Exercise goal
Copy out only the lines running from the one that contains "Expand the browser tab list chevron" through the end of the listing. Pictures stay out.
--- START ---
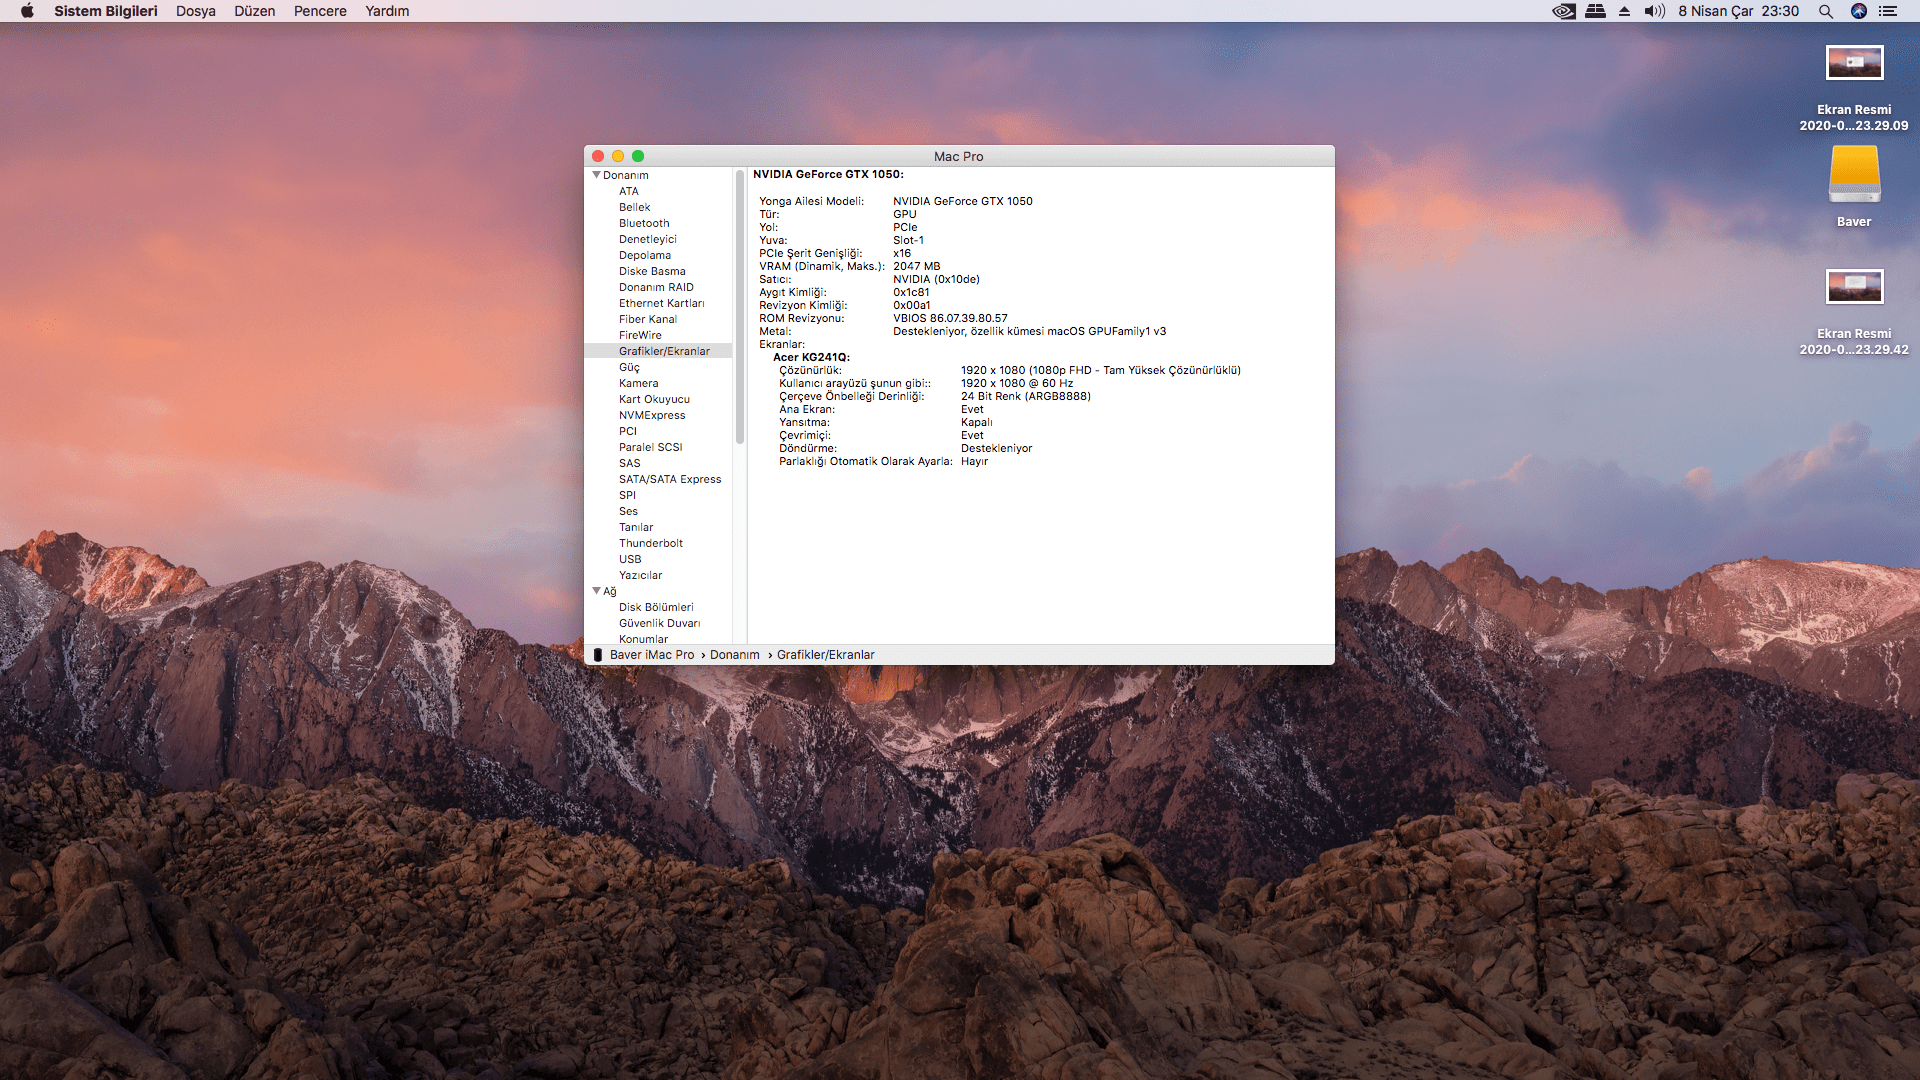1920x1080 pixels.
Task: Click Baver iMac Pro in path bar
Action: 651,655
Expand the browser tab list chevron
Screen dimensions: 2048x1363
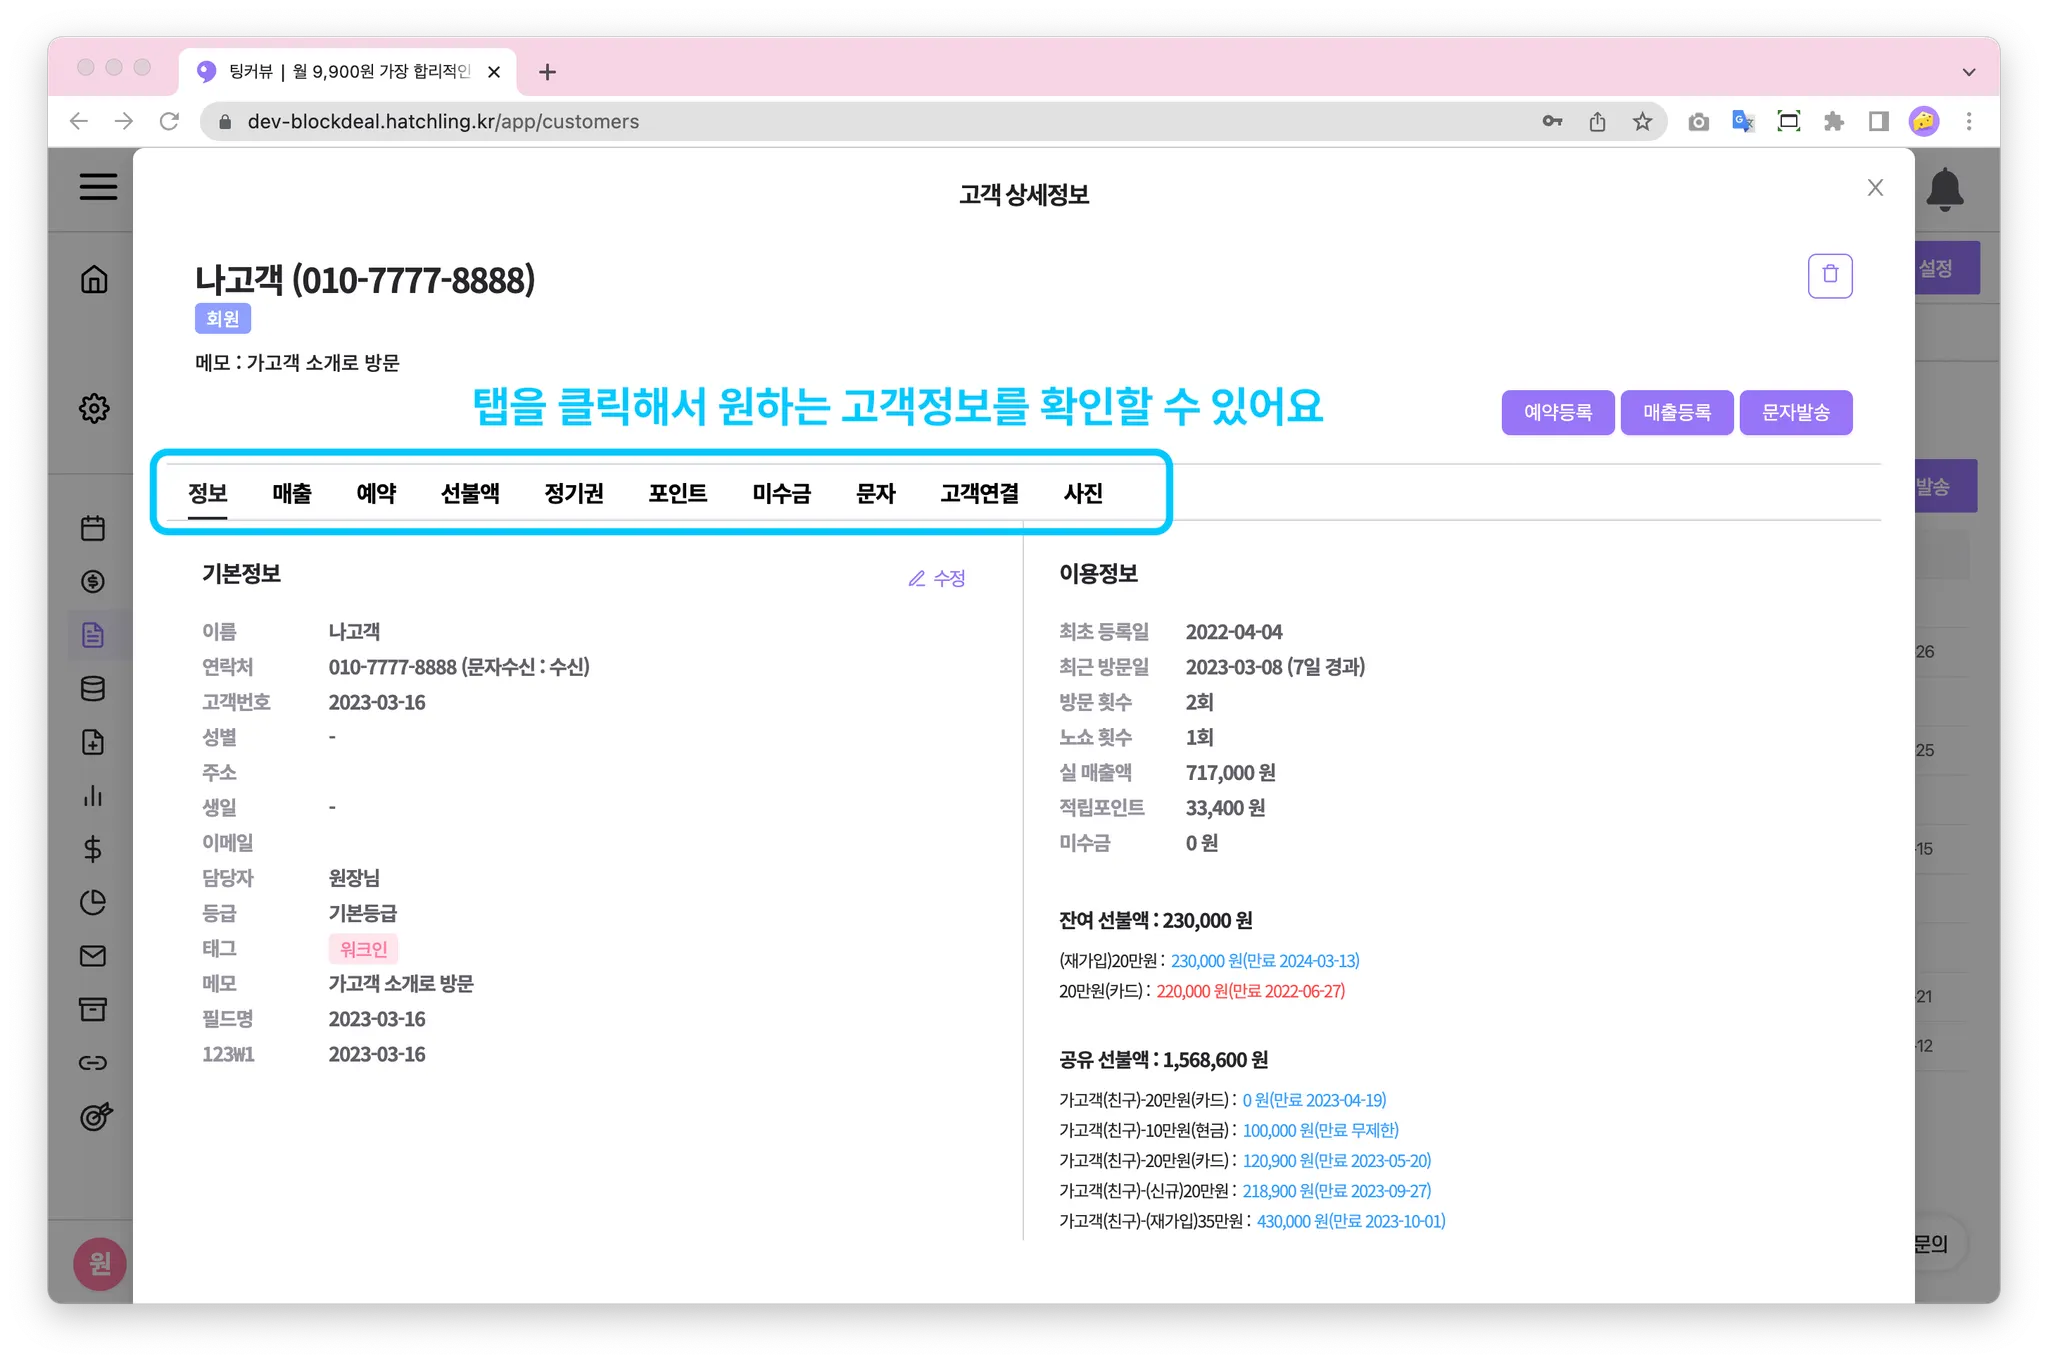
--- END ---
Written response
Expand the browser tab list chevron
Screen dimensions: 2048x1363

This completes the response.